Euphoria: de fenômeno a fanfic de si mesma
Foto: HBO

A volta de Euphoria para sua terceira – e última – temporada deveria ser um grande evento. Afinal, estamos falando de uma das séries mais marcantes da HBO dos últimos anos. Mas o primeiro episódio já deixa uma impressão difícil de ignorar: o que vemos em tela parece apenas um fantasma do que a obra foi um dia.

Euphoria que mais parece melancolia

A estética que consagrou a série como inovadora praticamente desapareceu. A identidade visual, antes vibrante e autoral, agora é entregue genérica, sem personalidade. A ausência de Labrinth pesa ainda mais, com uma trilha sonora que já não carrega o mesmo impacto das temporadas anteriores. E, talvez mais preocupante, os poucos personagens que retornam surgem como versões vazias, mal aproveitadas, quase irreconhecíveis.

Fica a sensação de que Sam Levinson se perdeu no próprio ego, entregando um produto que falha em conversar com sua obra original. Depois de tantas polêmicas – incluindo os bastidores conturbados envolvendo Barbie Ferreira –, o episódio parece reforçar uma pergunta incômoda: será que ele ainda sabe o que é melhor para Euphoria?

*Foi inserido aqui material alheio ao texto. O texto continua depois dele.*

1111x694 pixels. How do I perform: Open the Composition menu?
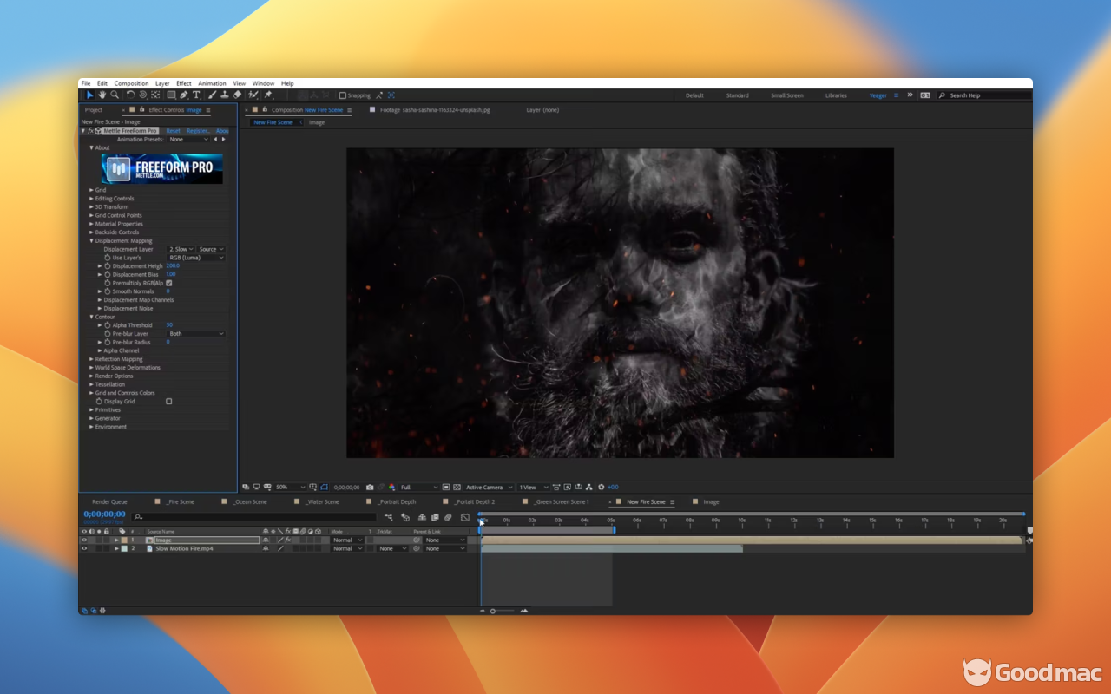(131, 84)
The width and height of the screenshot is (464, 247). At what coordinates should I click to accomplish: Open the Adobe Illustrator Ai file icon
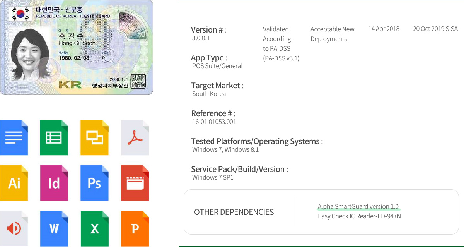(14, 183)
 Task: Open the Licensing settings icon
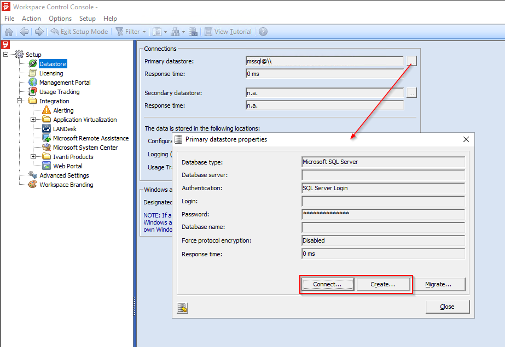pos(32,73)
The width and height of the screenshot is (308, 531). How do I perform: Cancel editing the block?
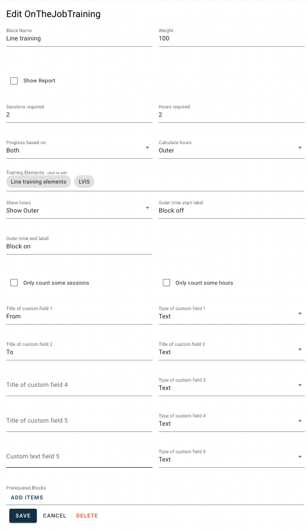coord(54,516)
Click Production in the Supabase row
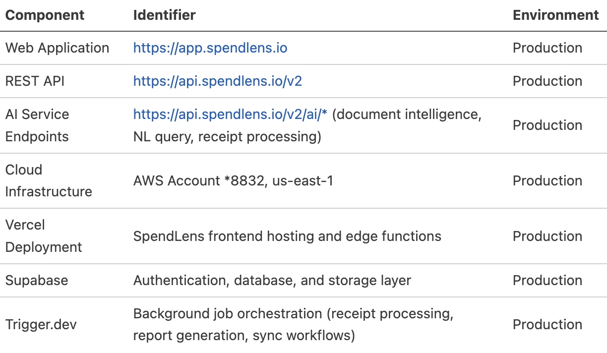Viewport: 607px width, 353px height. (547, 281)
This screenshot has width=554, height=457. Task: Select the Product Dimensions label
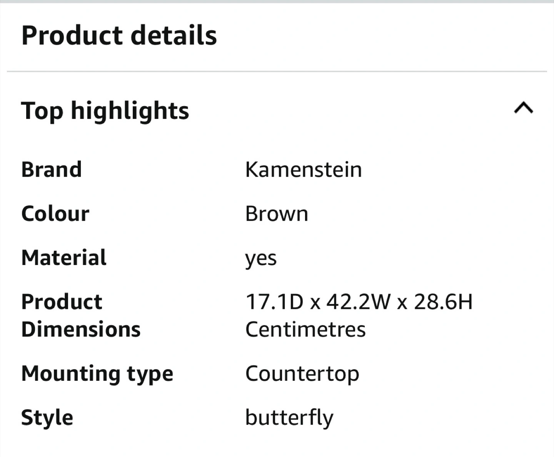[81, 315]
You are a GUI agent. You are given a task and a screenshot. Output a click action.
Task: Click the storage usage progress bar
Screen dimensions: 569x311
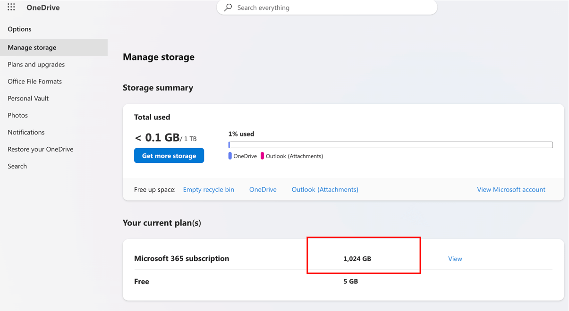pyautogui.click(x=390, y=145)
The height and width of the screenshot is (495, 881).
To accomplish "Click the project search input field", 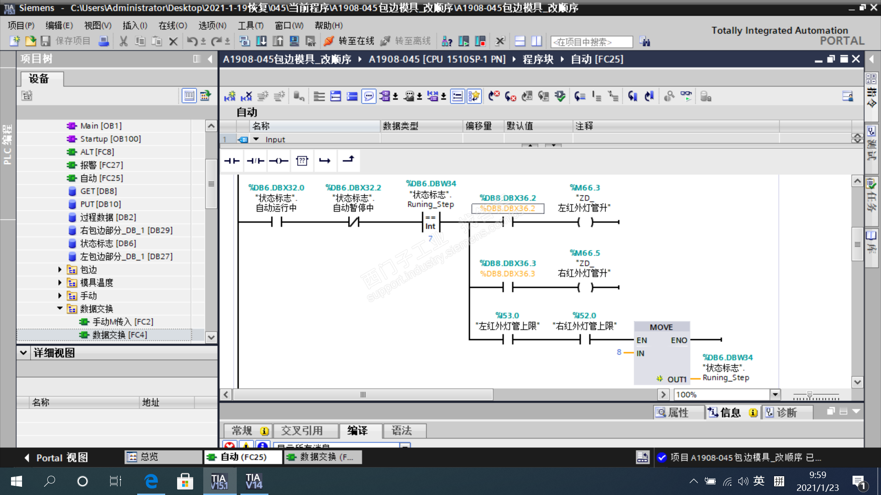I will pos(591,42).
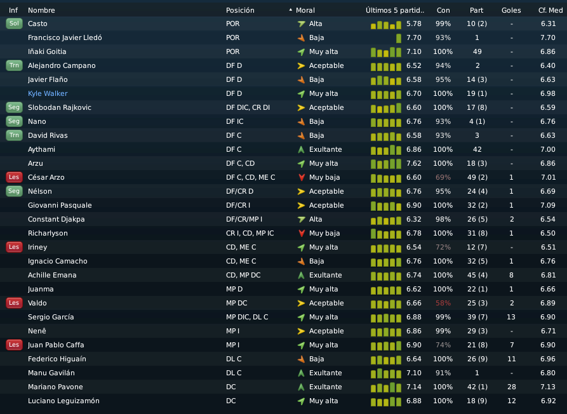The image size is (567, 414).
Task: Sort by the Cf. Med column header
Action: [550, 11]
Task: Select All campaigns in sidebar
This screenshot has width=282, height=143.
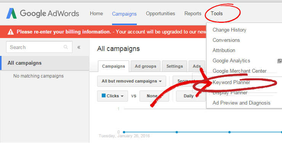Action: point(45,63)
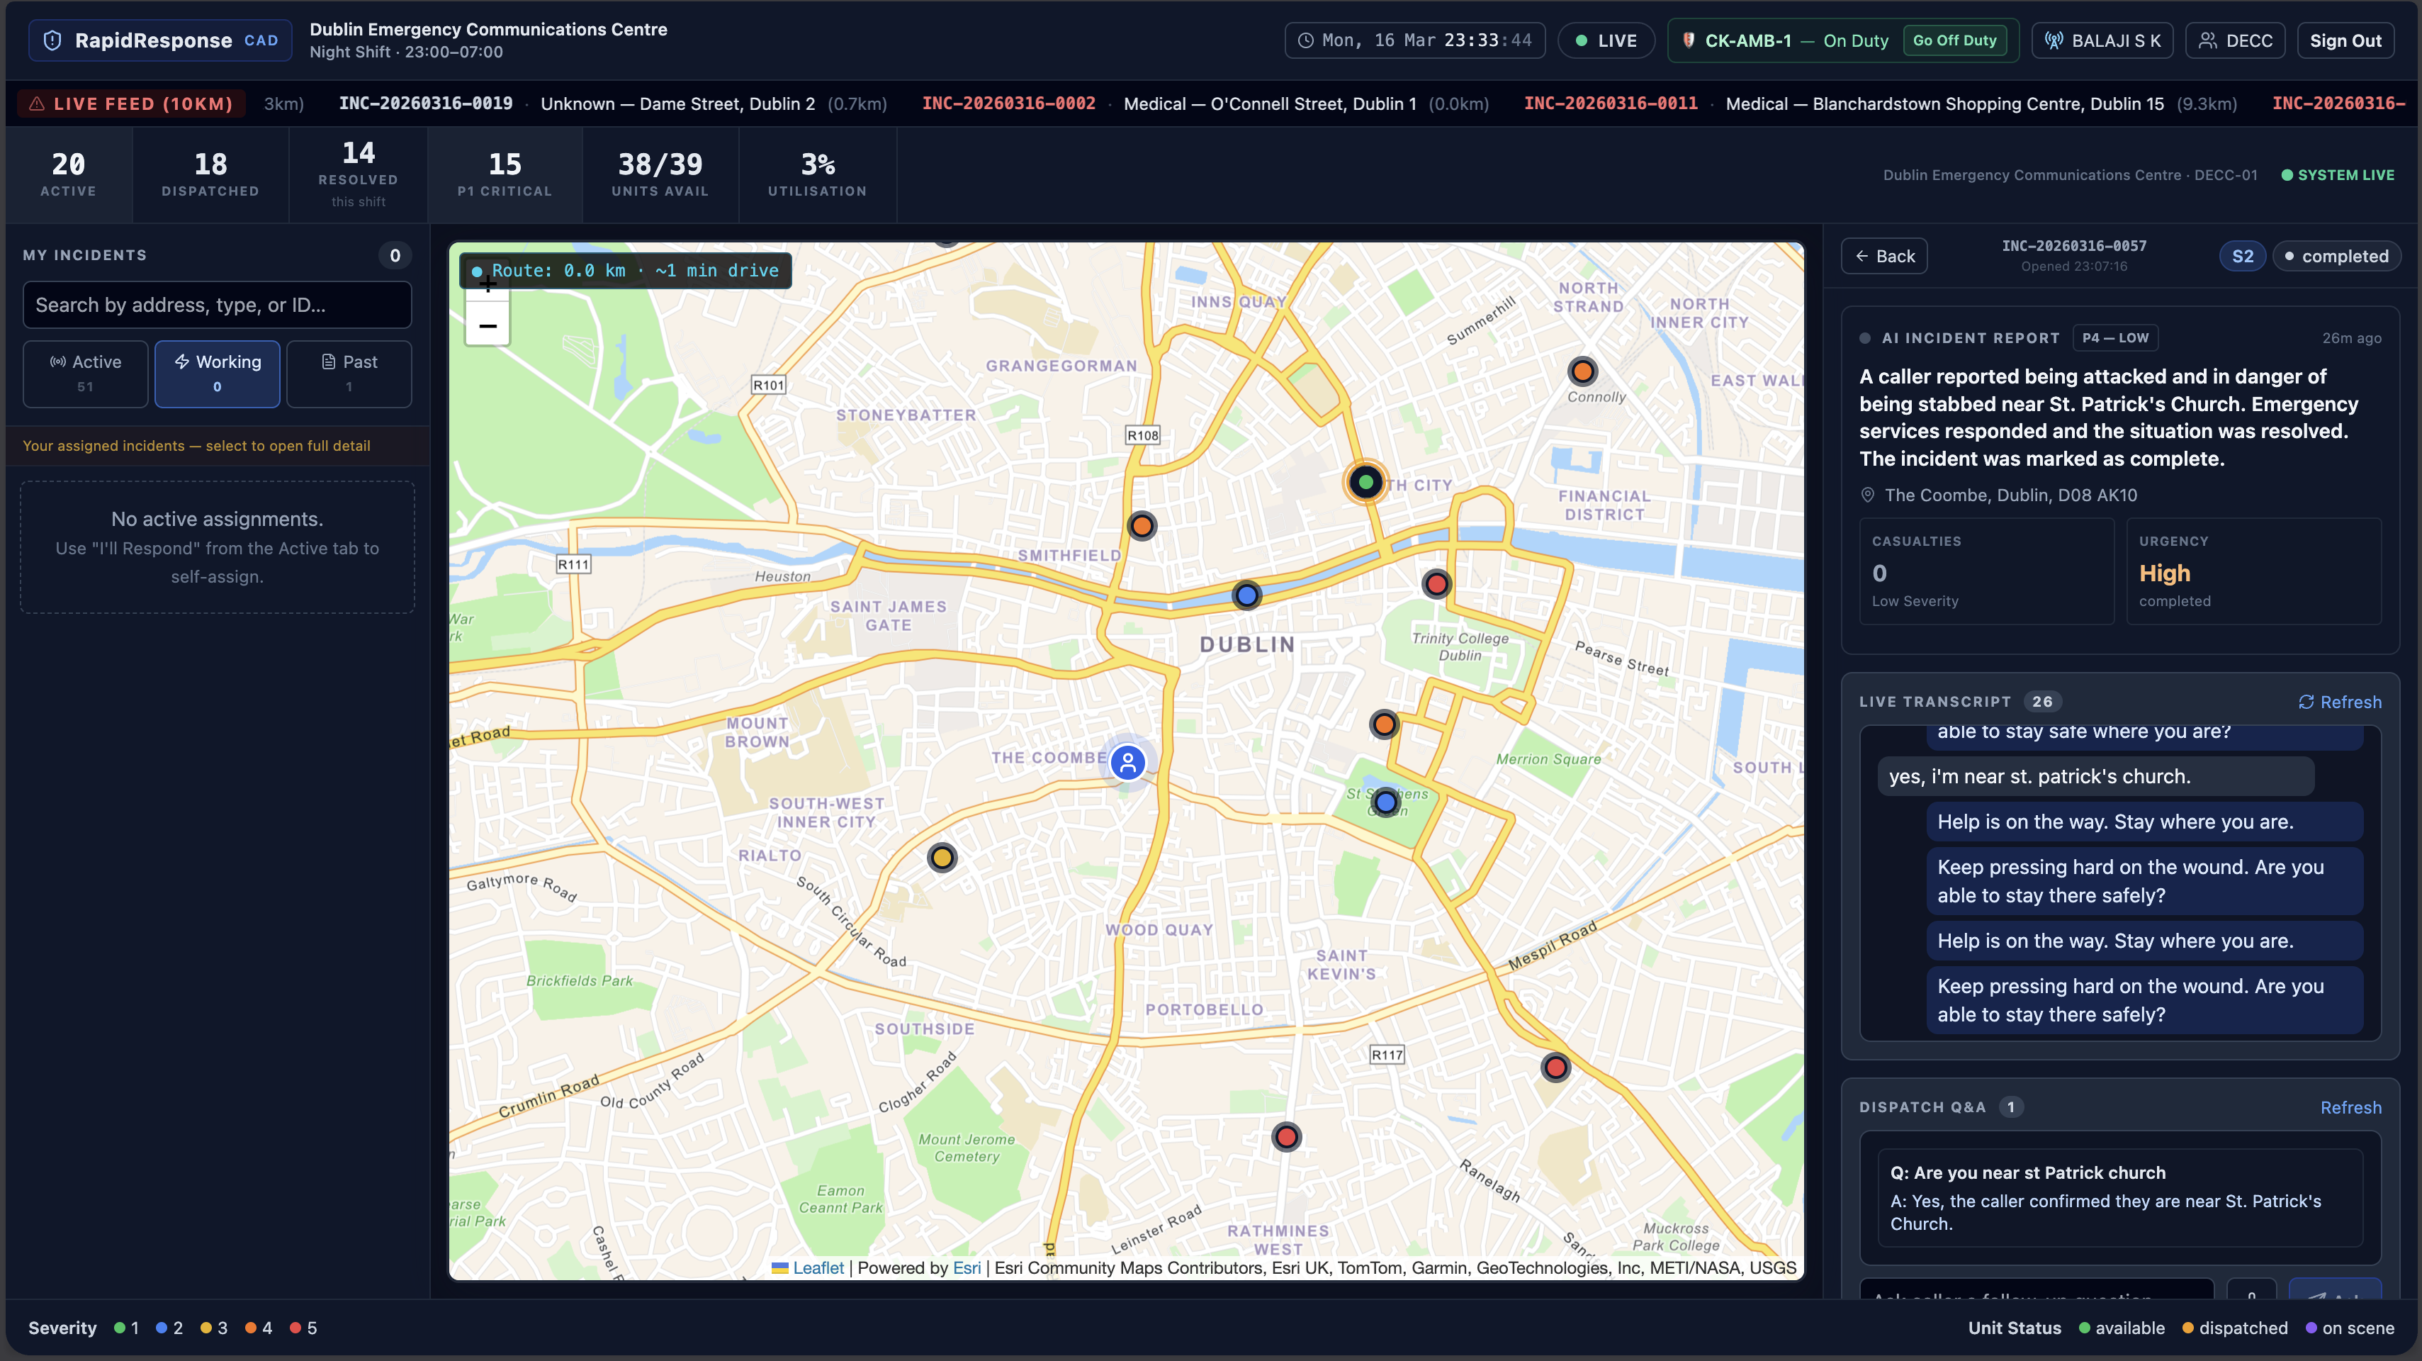
Task: Select the yellow severity 3 incident marker
Action: [942, 857]
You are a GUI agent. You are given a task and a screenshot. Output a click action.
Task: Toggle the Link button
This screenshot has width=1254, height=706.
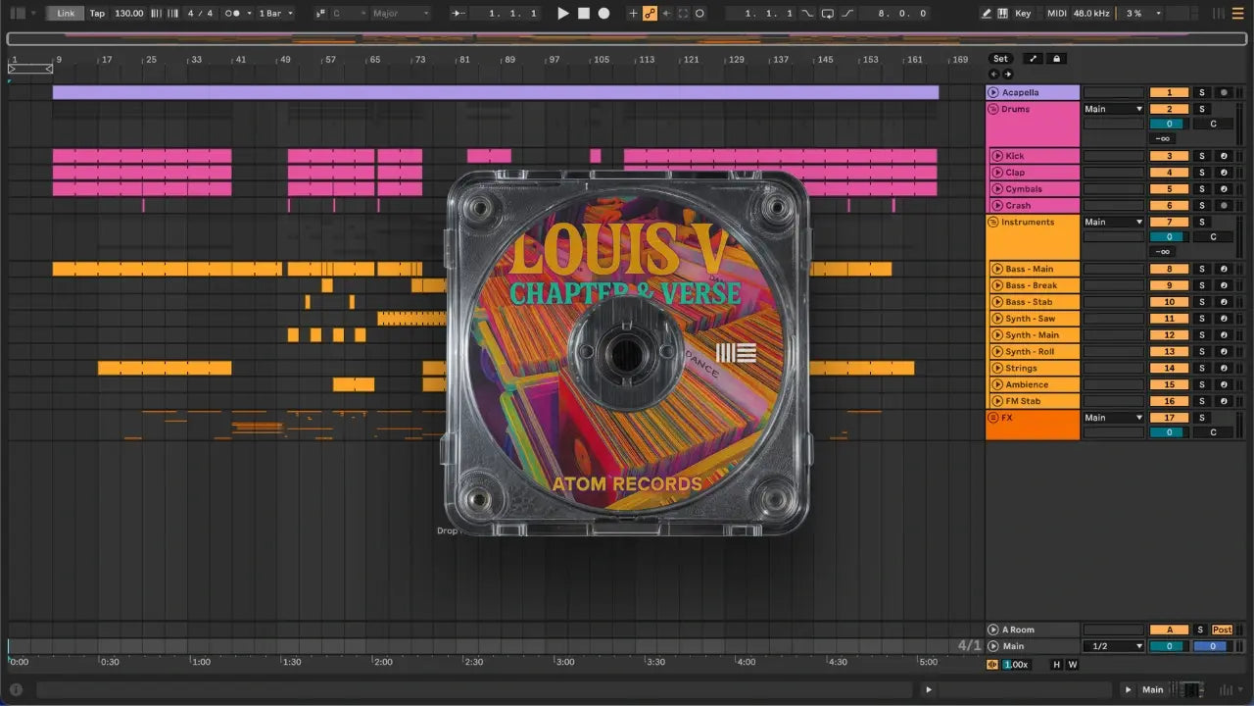[66, 14]
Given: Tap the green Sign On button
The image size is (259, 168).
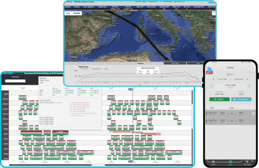Looking at the screenshot, I should (x=219, y=99).
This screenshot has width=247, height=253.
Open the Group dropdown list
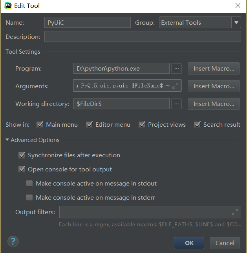click(x=236, y=23)
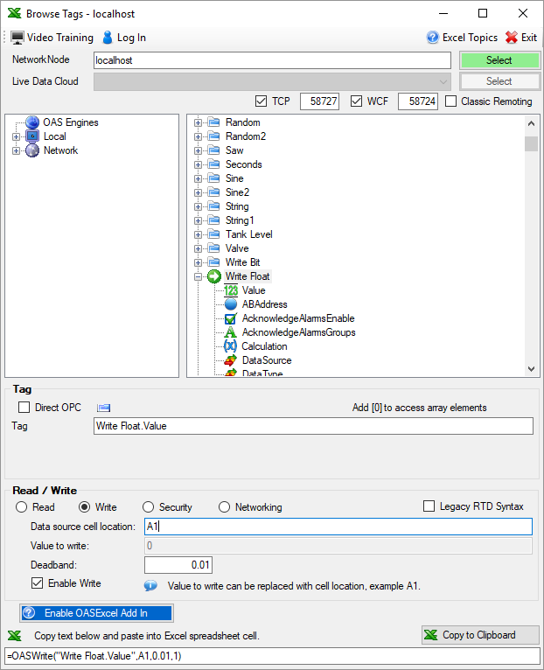Click the AcknowledgeAlarmsGroups property icon
Viewport: 544px width, 670px height.
click(231, 332)
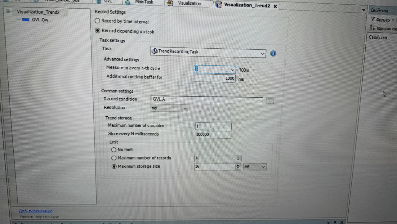Viewport: 397px width, 224px height.
Task: Enable Maximum number of records
Action: click(x=114, y=158)
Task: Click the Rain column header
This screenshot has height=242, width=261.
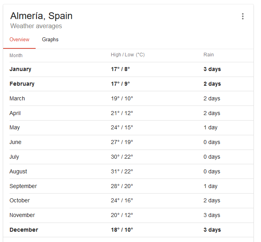Action: point(209,55)
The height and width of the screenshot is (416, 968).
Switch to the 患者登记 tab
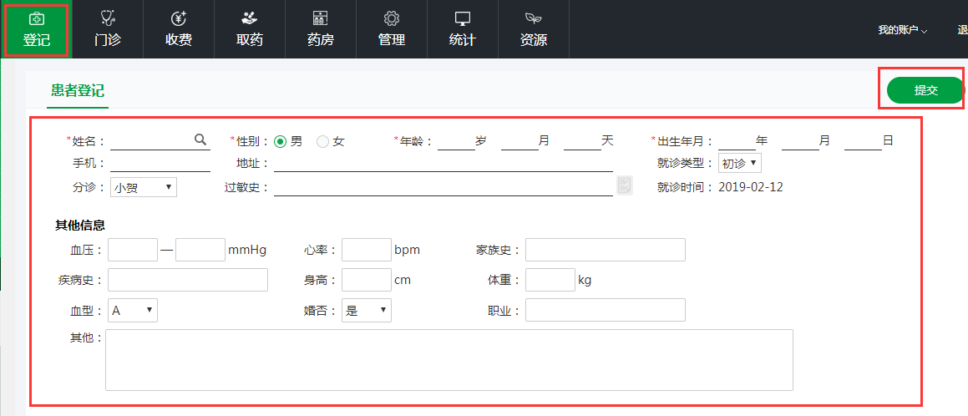click(77, 91)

Narrativamente, o episódio aposta em um elevar o que já havia apresentado antes, mas sem inovar. Isso soa bastante desgastado e cansativo. Zendaya brilha como Rue, porém a personagem retorna presa a um ciclo repetitivo, agora elevado ao extremo. Agora ela está envolvida ainda mais profundamente com o tráfico, mas sem uma evolução que justifique essa escalada. Já Cassie e Nate retomam uma relação que continua problemática – e cada vez mais sem sal –, com Cassie mergulhando ainda mais na busca por validação ao ponto de abrir um OnlyFans.

E talvez um dos momentos mais desconfortáveis do episódio esteja na forma como Fezco é abordado. Em vez de funcionar como uma homenagem póstuma respeitosa a Angus Cloud, o personagem é citado de maneira que beira o desrespeitoso, resultando em uma cena que causa mais estranhamento que emoção.

Um começo decepcionante e genérico

Há uma tentativa clara de deixar a história mais madura, agora que os personagens estão na vida adulta. Porém, essa evolução parece forçada, construída com tramas banais, pouco inspiradas e sem a profundidade que a série já demonstrou ser capaz de alcançar. E, nesse cenário, são justamente as protagonistas femininas que mais sofrem, presas em arcos rasos dentro do que parece ser uma versão descaracterizada da própria série.

Já no primeiro episódio, deixa claro que abandonou suas linguagens, tanto as dramáticas, quanto as visuais e sonoras. Agora, mais parece uma série genérica, qualquer. Entretanto, nos resta torcer para que a terceira temporada melhore, ao longo dos seus demais episódios.

Seria fácil dizer que a nova temporada começa com “mais do mesmo”. Mas, nesse caso, isso seria um elogio que Euphoria claramente não merece.